Tuesday 29 September 2015

The Pimpl idiom: you're doing it wrong

Ready for a surprise?  Your implementation of the Pimpl idiom is probably broken and not just a bit broken very broken.  This is because most of the examples on the internet and in books are wrong.  Wikipedia does it wrong; Herb Sutter does it wrong; Scott Meyers even does it wrong in his new book on modern C++1; .  Pretty much everyone does it wrong.

How so?


So what is the problem with Pimpl?  It comes down to how pointers work: the constness of a pointer does not affect the constness of the pointee (the data it points to).  Allow me to demonstrate:

int* p1;             // p1 is mutable;   *p1 is mutable
int* const p2;       // p2 is immutable; *p2 is mutable
int const* p3;       // p3 is mutable;   *p3 is immutable
int const* const p4; // p4 is immutable; *p4 is immutable

Apologies if I am stating the obvious here, but this is the crux of the matter; a const pointer is different than a pointer to const.  The former cannot be changed to point to something else, while the latter cannot be used to modify what it points to.  Of course, you may have a const pointer to const, but the effects of the two constnesses are still completely independent of one another.

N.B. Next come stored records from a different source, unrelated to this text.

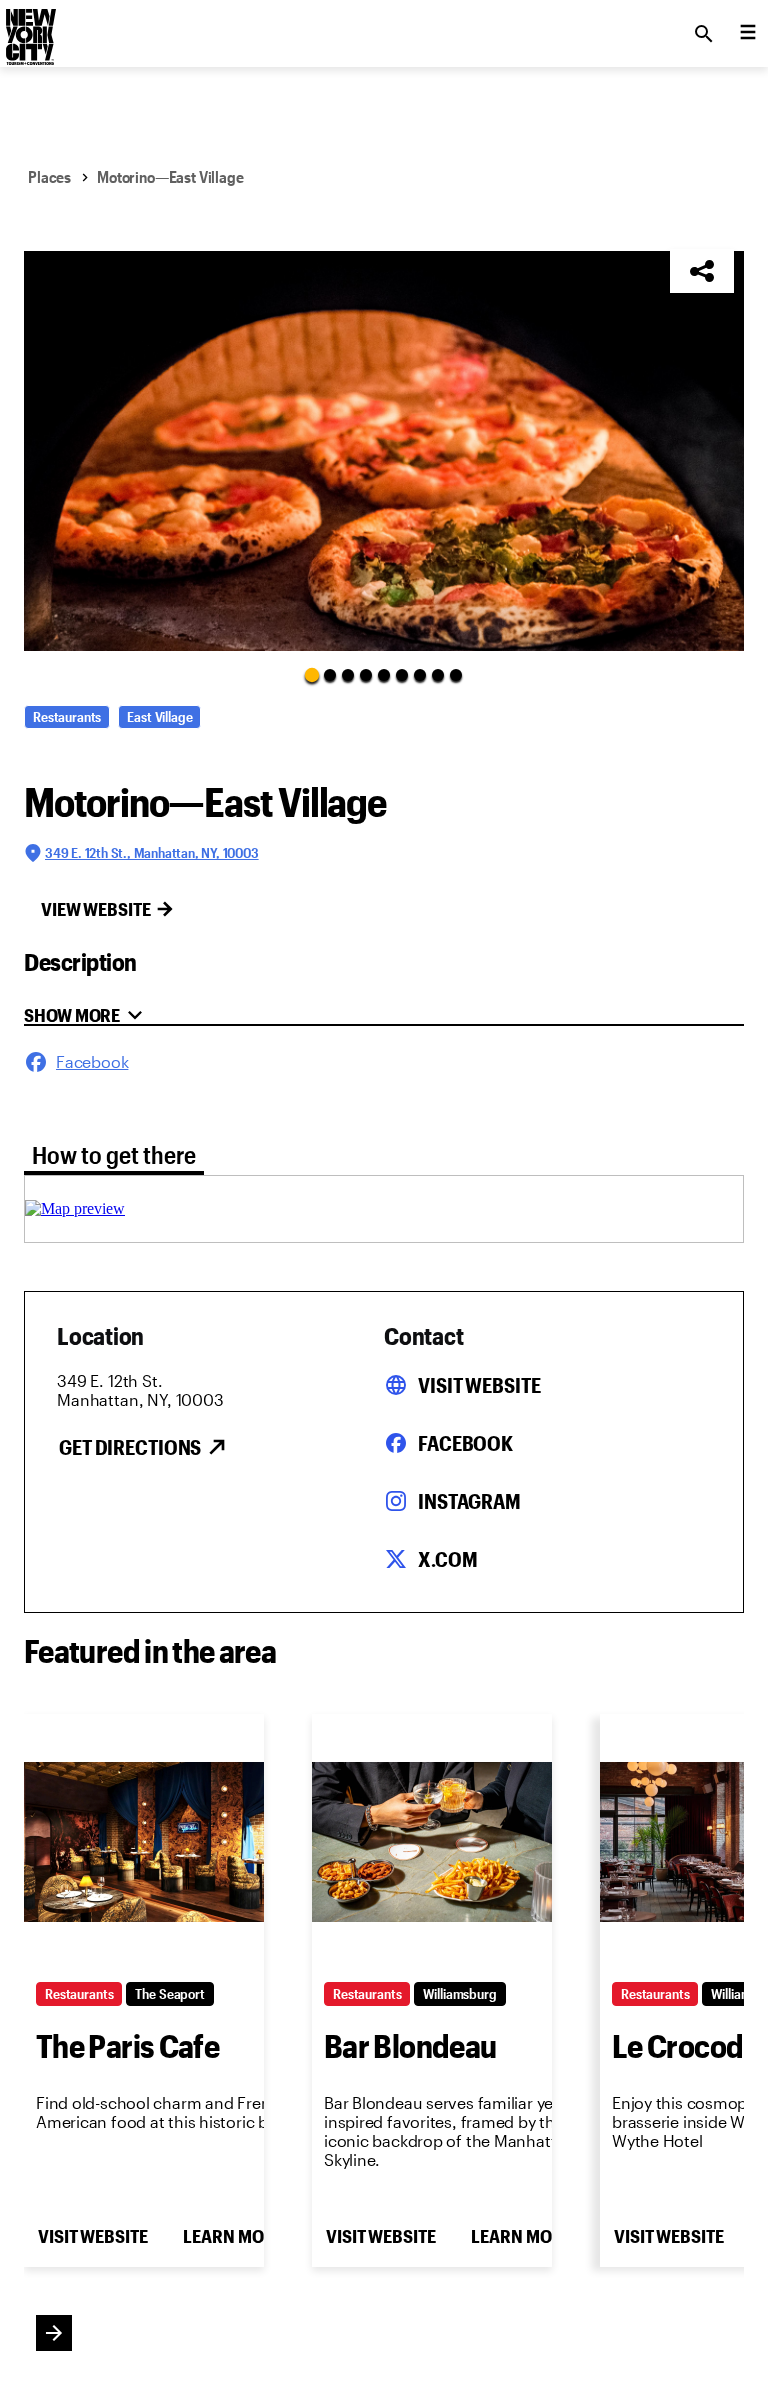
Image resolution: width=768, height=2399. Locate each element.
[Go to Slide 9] (456, 675)
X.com (447, 1559)
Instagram (469, 1501)
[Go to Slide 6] (402, 675)
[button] (384, 451)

So how does this relate to Pimpl?  Look at this member function taken from a class using the Pimpl idiom:

bool widget::is_zero() const {
    return impl->value = 0;
}

Spot the problem?  This is the canonical example of accidentally typing = when we meant to type ==, thereby modifying our value instead of performing an equality test.  Ordinarily, value would be immutable within a const member function, and the compiler would complain about it being read-only.  Unfortunately, value is not a member of widget.  Sure, the pointer impl is immutable, but this just means we cannot make it point to something else; what it points to will still be mutable.

Dangerous behaviour


That's right: by valiantly wielding one of the staple tools in the C++ developer's toolbox, we have unwittingly demolished one of the pillars of good C++ design: const-correctness.  This is particularly worrying in the modern era of concurrency, considering that const-correctness is essential to writing thread-safe software.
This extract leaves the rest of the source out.